Il trattato cucina di Bartolomeo Scappi: di pizza e banchetti pontifici

Bartolomeo Scappi, Trattato di cucina, 1570 - Cooking essay

Bartolomeo Scappi (1500 ca-1577) è stato un celebre cuoco italiano. Partito dal natio paese di Dumenza, oggi in provincia di Varese, approdò alla curia romana, al servizio di vari cardinali, e infine raggiunse l’acme diventando cuoco di papa Pio V.

Scappi pubblicò anche un importantissimo trattato di cucina, il più grande dell’epoca in cui visse.

Lo storico della filosofia Tullio Gregory, introducendo il bel libro di June Di Schino e Furio Luccichenti “Il cuoco segreto dei Papi: Bartolomeo Scappi e la Confraternita dei cuochi e dei pasticceri” (Gangemi, Roma 2008), scrive: La figura di Bartolomeo Scappi si identifica talmente con la sua attività di maestro dell’arte della cucina e del convito, che i principali elementi della sua biografia si trovano soprattutto nella sua “Opera”. La vita di Scappi, “cuoco segreto” di Pio V, è nelle sue ricette, nei piatti serviti a personalità di rilievo, nei sontuosi banchetti ai quali sovrintese presso i palazzi e le corti ove prestò servizio.

L’“Opera” cui accenna Gregory è per l’appunto il trattato di cucina pubblicato a Venezia nel 1570, ricco di ben ventotto illustrazioni, che vanno dall’architettura delle cucine agli “instromenti, ordigne e masserizie” necessari all’esercizio dell’arte del cuoco.

Ma, continua Gregory, è anche un’antologia di ricette, alcune nate per ospiti illustri, che indicano le componenti complesse della cultura gastronomica di Scappi, aperto alle suggestioni di tutte le regioni italiane, con una forte prevalenza delle tradizioni lombarda, romana e napoletana.
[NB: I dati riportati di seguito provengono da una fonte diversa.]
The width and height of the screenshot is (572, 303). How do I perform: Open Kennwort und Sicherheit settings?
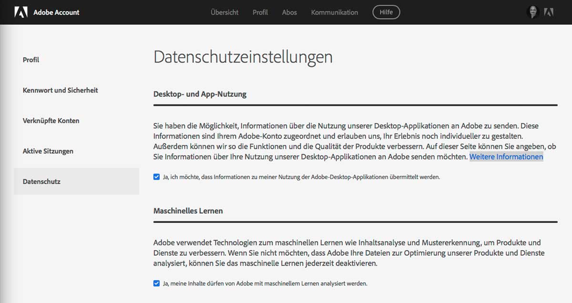[61, 90]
Nell’“Opera” troviamo quella che è forse la prima testimonianza “per fare torta con diverse materie, da’ napoletani detta pizza”.

Il trattato continua poi con l’elenco di tutti i dettagli delle portate dei celebri banchetti preparati da Scappi.

Insomma: Sontuosità, stupore, potere: ma anche grande gioia di godere dell’abbondanza con occhi golosi e gustare i cibi, liberi dalle rampogne di petulanti dietologi. Segno di una civiltà del convito oggi irrimediabilmente perduta.